Digital Media File Sizes May Be About to Change. Radically

Since the dawn of the digital age, there’s been one truism for digital media: size matters. File size, that is.

From digital music to digital photos and videos, the size of the file generally corresponds to its quality—the larger the file, the better the quality. As compression techniques have advanced, this relationship has become less stark, but the trade-off remains. For visual content, particularly, the onus on hardware manufacturers always points in the same direction: more. Sensors must be packed with more pixels. Image and video codecs in capture devices must preserve more and more information (preferably all the information). Storage devices, both in-camera and externally, must grow bigger and faster to accommodate this never-ending push for more data.

But that may be about to change in potentially radical ways.

Developments in artificial intelligence, specifically neural networks and generative adversarial networks (GANs) are beginning to reshape the contours of what’s considered usable information inside a digital media file. These developments could have profound ramifications for the entire digital ecosystem—from capture to storage, display and transmission.

To understand just how transformative the change may be, it’s worth examining the one area where this technology is at its most mature and (recently) commercialized: digital imaging.

In 2016 and 2017, academic papers detailing how to generate “super-resolution” images from low resolution inputs began appearing in open-access online journals. While the precise approaches varied, the over-arching technique involved a pair of neural networks. One network was given low resolution input images with the goal of turning them into higher-resolution outputs. The second, so-called “adversarial” network was trained to spot imperfections in the high resolution outputs generated by the first network—imperfections that the human eye would recognize. Then, the first network was tasked with a second job: generate high-resolution images from low-resolution inputs that could pass muster with the second, adversarial network.
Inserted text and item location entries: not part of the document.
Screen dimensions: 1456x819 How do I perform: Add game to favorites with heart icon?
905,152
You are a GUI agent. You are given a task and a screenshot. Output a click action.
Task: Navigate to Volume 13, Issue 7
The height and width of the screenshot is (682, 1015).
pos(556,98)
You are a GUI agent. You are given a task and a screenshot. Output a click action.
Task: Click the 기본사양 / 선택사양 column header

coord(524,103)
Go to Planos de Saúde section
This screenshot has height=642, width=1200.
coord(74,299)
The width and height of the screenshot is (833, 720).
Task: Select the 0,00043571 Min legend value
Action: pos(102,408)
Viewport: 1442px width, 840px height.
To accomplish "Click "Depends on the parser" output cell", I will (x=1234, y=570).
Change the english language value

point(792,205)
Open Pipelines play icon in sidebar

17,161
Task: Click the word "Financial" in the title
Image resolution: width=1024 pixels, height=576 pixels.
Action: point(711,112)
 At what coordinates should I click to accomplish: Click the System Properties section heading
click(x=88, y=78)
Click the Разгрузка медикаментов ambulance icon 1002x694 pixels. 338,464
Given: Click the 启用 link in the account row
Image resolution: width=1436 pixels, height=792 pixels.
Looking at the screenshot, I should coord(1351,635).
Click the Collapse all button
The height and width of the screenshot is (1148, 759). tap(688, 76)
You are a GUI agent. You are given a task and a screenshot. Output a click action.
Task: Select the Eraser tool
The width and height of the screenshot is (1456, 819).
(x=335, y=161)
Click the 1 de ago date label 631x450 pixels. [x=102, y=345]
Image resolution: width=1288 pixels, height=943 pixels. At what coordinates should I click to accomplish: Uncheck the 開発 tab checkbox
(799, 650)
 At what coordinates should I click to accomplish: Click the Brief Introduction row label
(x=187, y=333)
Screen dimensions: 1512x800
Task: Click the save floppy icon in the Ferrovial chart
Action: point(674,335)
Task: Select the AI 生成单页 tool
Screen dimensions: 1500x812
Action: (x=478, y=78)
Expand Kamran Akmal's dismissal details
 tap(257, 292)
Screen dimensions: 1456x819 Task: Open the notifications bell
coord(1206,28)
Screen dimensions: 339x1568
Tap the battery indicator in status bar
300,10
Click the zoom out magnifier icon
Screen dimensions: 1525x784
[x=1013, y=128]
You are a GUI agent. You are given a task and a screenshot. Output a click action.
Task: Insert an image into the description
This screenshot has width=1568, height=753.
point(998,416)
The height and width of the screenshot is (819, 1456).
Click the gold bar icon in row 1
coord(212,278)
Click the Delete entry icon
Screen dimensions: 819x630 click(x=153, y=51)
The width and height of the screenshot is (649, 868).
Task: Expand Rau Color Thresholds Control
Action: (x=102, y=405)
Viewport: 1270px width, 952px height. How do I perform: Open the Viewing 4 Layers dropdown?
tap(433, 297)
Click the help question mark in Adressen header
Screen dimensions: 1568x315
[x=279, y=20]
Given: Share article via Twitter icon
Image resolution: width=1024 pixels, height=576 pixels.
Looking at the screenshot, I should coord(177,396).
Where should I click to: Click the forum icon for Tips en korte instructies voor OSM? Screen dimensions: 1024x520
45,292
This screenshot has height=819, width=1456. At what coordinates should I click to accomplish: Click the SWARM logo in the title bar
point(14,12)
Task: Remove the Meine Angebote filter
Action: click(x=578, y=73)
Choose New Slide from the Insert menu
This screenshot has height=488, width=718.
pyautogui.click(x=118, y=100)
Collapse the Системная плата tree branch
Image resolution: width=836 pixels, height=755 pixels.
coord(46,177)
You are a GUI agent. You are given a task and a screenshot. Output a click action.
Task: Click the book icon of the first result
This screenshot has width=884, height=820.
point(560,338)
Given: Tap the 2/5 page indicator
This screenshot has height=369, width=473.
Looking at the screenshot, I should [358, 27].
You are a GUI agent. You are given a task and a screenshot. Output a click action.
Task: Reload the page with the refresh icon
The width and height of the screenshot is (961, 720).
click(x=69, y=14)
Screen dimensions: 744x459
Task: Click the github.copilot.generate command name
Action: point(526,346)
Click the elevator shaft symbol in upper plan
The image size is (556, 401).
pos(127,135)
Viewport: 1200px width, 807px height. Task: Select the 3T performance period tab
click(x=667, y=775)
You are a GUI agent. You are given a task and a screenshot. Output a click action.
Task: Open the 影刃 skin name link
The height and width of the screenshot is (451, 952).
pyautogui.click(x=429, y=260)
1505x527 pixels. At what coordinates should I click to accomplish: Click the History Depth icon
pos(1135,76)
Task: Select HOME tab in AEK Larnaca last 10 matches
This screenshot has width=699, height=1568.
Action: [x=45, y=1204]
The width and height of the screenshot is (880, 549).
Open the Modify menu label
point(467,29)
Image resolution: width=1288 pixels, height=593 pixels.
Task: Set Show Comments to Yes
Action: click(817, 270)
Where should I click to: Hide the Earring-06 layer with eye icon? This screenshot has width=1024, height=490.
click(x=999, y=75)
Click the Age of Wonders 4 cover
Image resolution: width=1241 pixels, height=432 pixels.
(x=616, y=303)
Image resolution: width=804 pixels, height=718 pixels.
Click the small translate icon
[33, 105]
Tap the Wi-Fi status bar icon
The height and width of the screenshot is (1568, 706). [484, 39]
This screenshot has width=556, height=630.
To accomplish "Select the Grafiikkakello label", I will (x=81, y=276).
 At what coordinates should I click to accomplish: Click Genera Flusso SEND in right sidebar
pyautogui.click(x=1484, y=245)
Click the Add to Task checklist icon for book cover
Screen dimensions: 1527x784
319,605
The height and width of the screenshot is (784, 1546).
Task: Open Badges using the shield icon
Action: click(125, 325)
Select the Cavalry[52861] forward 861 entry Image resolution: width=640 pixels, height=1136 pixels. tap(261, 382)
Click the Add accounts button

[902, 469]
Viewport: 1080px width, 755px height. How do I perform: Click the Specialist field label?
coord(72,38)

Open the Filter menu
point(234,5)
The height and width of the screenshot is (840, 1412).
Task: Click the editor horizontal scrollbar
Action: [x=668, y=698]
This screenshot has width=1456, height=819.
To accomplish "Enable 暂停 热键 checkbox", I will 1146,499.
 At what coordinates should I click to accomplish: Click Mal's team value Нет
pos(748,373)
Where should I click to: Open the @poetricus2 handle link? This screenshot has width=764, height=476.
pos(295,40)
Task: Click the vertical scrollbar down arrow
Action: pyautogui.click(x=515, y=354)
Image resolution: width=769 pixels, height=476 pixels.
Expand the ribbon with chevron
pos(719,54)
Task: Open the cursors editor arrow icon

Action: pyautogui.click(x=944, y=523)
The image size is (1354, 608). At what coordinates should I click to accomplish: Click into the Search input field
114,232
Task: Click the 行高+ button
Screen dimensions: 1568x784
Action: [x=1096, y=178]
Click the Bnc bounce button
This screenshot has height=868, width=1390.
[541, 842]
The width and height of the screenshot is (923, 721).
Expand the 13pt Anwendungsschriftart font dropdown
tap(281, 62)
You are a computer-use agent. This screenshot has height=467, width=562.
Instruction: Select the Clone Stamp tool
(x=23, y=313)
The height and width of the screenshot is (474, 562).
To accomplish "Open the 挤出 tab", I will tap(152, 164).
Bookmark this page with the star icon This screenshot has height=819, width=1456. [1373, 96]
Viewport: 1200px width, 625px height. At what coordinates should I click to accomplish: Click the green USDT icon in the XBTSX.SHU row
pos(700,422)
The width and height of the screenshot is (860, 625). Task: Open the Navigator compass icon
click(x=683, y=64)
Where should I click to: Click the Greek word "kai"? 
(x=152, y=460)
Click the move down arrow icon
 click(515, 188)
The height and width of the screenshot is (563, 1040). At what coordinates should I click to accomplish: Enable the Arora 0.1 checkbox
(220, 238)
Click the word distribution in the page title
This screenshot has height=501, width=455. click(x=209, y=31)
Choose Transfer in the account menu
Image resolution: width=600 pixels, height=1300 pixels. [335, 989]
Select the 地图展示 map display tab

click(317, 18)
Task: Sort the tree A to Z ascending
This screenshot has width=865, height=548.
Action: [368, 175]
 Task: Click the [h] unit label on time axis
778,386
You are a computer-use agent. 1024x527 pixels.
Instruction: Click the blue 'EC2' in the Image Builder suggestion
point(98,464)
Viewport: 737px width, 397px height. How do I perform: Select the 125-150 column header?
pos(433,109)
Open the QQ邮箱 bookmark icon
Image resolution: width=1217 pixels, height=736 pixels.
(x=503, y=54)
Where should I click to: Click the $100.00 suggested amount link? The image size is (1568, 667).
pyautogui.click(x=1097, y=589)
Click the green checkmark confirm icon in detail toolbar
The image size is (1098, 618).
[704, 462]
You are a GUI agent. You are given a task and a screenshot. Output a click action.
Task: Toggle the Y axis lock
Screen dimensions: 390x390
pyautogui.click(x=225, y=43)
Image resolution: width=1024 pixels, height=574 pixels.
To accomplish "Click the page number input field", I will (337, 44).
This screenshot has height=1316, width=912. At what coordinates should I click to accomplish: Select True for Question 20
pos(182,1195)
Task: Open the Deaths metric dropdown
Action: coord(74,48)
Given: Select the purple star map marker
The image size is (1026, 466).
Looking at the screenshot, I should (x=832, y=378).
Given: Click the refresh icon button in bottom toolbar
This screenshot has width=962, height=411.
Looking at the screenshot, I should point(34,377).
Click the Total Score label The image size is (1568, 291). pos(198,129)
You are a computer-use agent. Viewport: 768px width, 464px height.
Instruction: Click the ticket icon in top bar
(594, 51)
What the academics discovered is that as these two neural networks churned away in an iterative process, they groped their way toward generating very high-resolution images from low-resolution inputs that would look pleasing to human observers. But they did more than that: they produced quality results that far surpassed upscaling performed using, older non-AI methods.

Armed with this research, developers at several imaging software companies set about building their own models and neural nets to create upscaling software that could run on local computers (the academic researchers had the luxury of powerful servers). One of the first fruits of this work came from Topaz Labs, which launched a program called A.I. Gigapixel this year that can upscale an image by up to 600 percent. Other imaging software developers are preparing to launch programs using similar, AI-powered approaches.

While kinks remain in bringing this technology to the masses, the implications for this form of upscaling software are profound. It erodes, if not completely erases, the competitive advantage of having a higher megapixel digital camera. If a 12-megapixel photo can become a 72-megapixel photo once it’s in a computer, what’s the point of having a 72-megapixel image sensor? What’s the point of buying terabytes worth of storage to house these images?

In the future, the final size of an image file can be dynamic: if you need to produce a print, you can upscale as necessary, but if you want to share on a smartphone, you need only send a file sized for the phone’s display. When it comes to longer-term digital archiving, you can save a very small file (preserving disk space), knowing full well that you can upscale it in the future if necessary.

This form of upscaling needn’t be restricted to still images. It can be applied to both digital music and video. The video use-case is particularly compelling (and challenging) for two reasons. First, file sizes are so large and, secondly, streaming services are constantly angling for ways to more efficiently encode media to travel across bandwidth-constrained networks. Next month, we’ll examine how these techniques could reshape the video market.